◆ **WHAT IS REQUIRED**
Retype only the lines running from the beginning of the entries below to the line with "Task: Expand the Release Date filter section", both included. Do not include pictures.
### RECORD EXCERPTS ###
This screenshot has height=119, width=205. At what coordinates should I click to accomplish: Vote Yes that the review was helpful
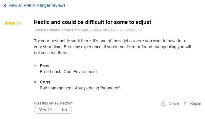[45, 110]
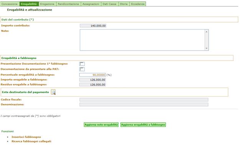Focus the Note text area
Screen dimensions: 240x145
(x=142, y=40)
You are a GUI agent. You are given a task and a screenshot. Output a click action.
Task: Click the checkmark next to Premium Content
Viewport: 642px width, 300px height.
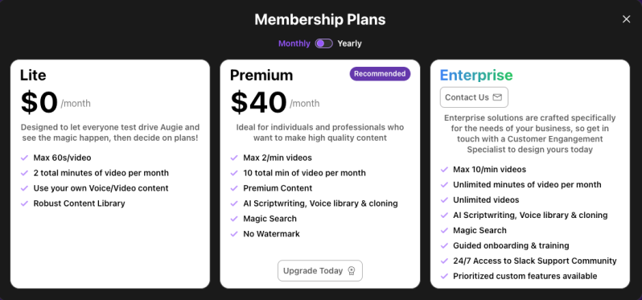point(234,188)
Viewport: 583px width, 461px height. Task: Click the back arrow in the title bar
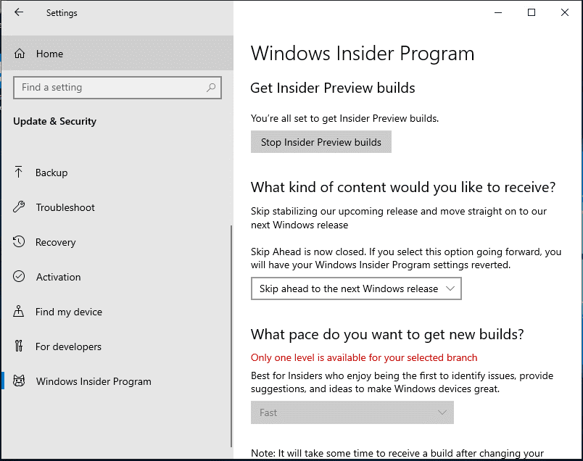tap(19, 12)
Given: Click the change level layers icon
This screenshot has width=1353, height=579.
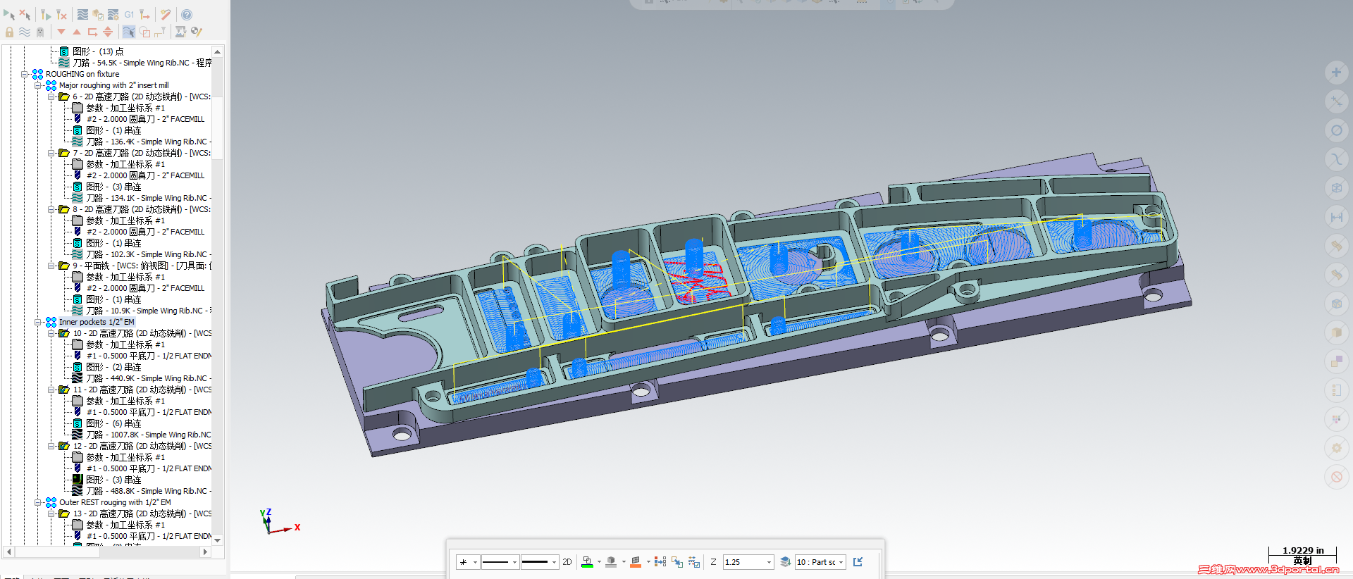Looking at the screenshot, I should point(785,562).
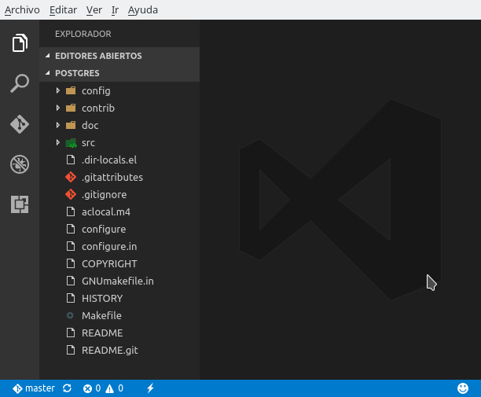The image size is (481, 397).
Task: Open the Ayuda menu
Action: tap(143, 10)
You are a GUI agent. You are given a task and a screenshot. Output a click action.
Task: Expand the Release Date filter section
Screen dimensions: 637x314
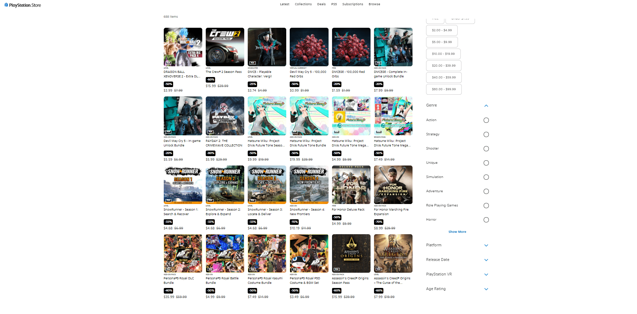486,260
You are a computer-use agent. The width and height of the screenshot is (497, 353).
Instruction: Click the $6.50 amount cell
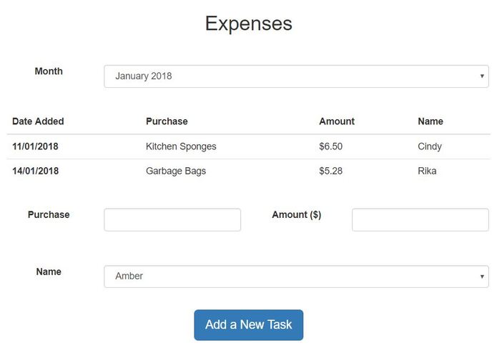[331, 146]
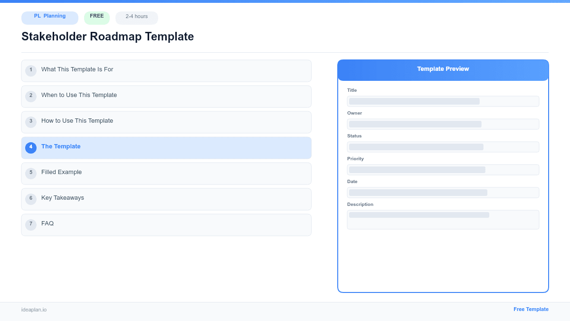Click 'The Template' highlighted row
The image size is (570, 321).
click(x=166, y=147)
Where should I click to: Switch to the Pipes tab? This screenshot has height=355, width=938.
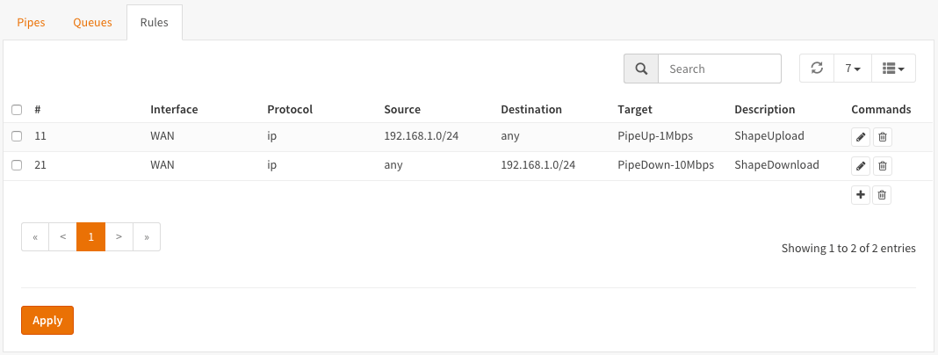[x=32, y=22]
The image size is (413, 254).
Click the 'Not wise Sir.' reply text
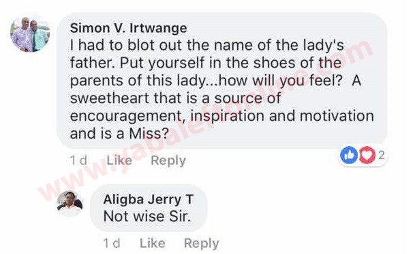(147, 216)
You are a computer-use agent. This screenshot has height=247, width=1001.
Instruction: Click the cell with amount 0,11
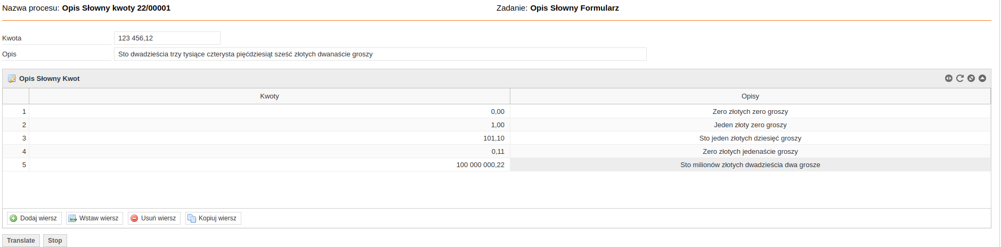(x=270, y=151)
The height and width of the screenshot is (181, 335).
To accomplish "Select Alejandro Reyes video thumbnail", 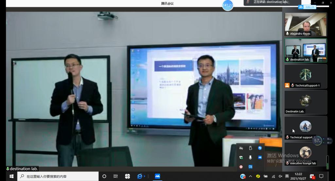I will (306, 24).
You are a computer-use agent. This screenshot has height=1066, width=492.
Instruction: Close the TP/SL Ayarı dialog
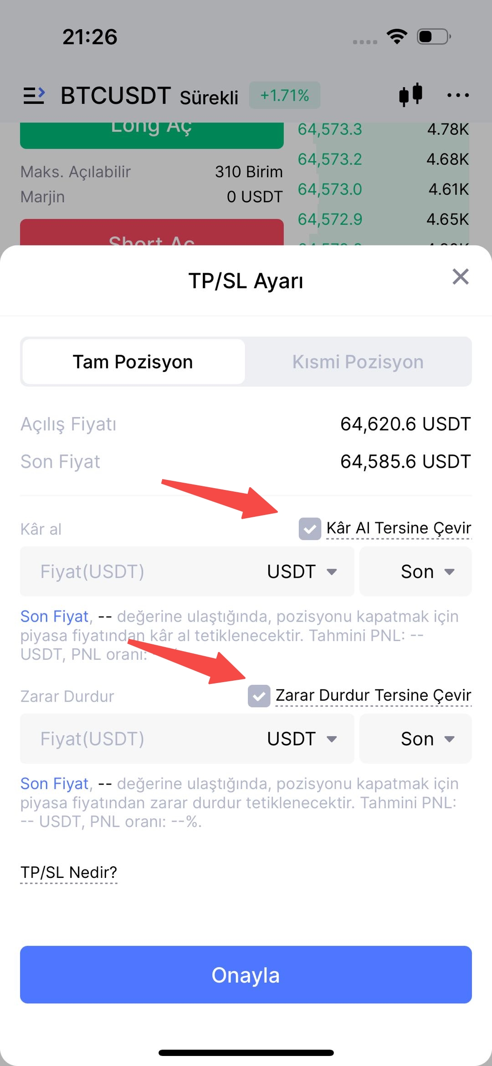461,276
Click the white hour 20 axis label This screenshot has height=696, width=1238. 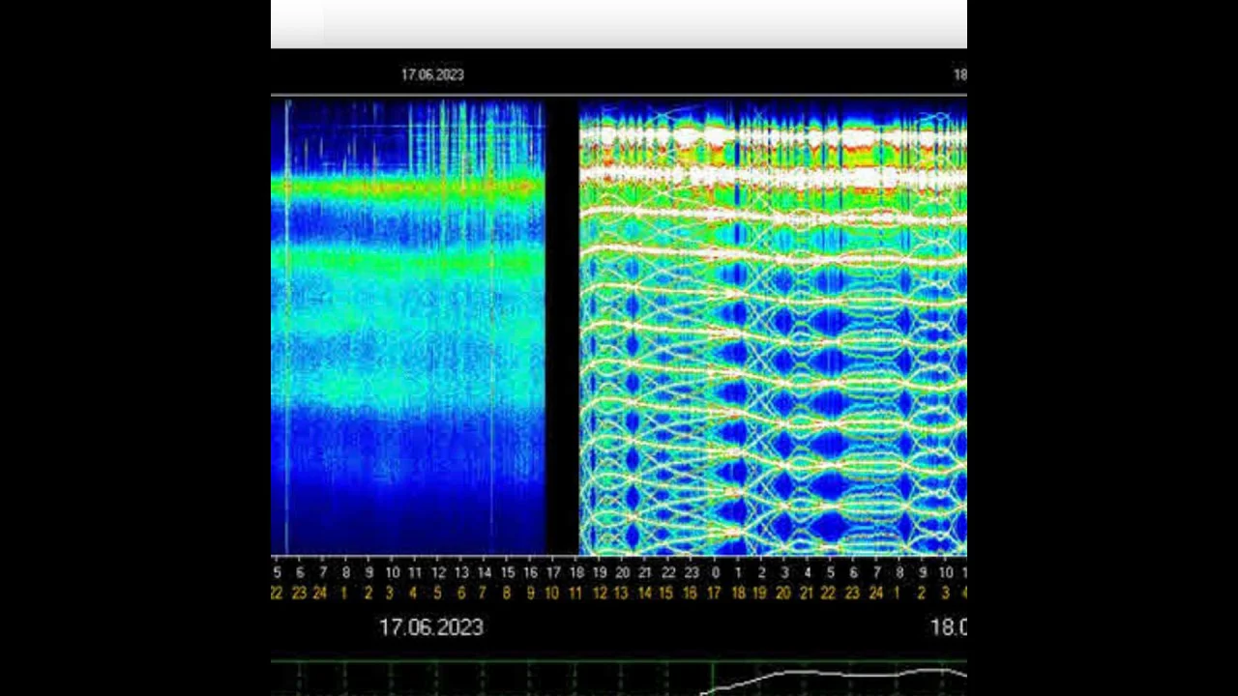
###
◆ **RESULT FOR THIS TASK**
This screenshot has height=119, width=205. At what coordinates should I click to accomplish: Vote Yes that the review was helpful
[45, 110]
Focus the Note text area
Screen dimensions: 240x145
(x=142, y=40)
You are a GUI agent. You are given a task and a screenshot. Output a click action.
Task: Click the checkmark next to Premium Content
Viewport: 642px width, 300px height.
point(234,188)
Viewport: 583px width, 461px height. Task: Click the back arrow in the title bar
tap(19, 12)
Given: Click the change level layers icon
This screenshot has width=1353, height=579.
Looking at the screenshot, I should point(785,562).
The image size is (481, 397).
Task: Open the Ayuda menu
Action: tap(143, 10)
You are a GUI agent. You are given a task and a screenshot. Output a click action.
Task: Expand the Release Date filter section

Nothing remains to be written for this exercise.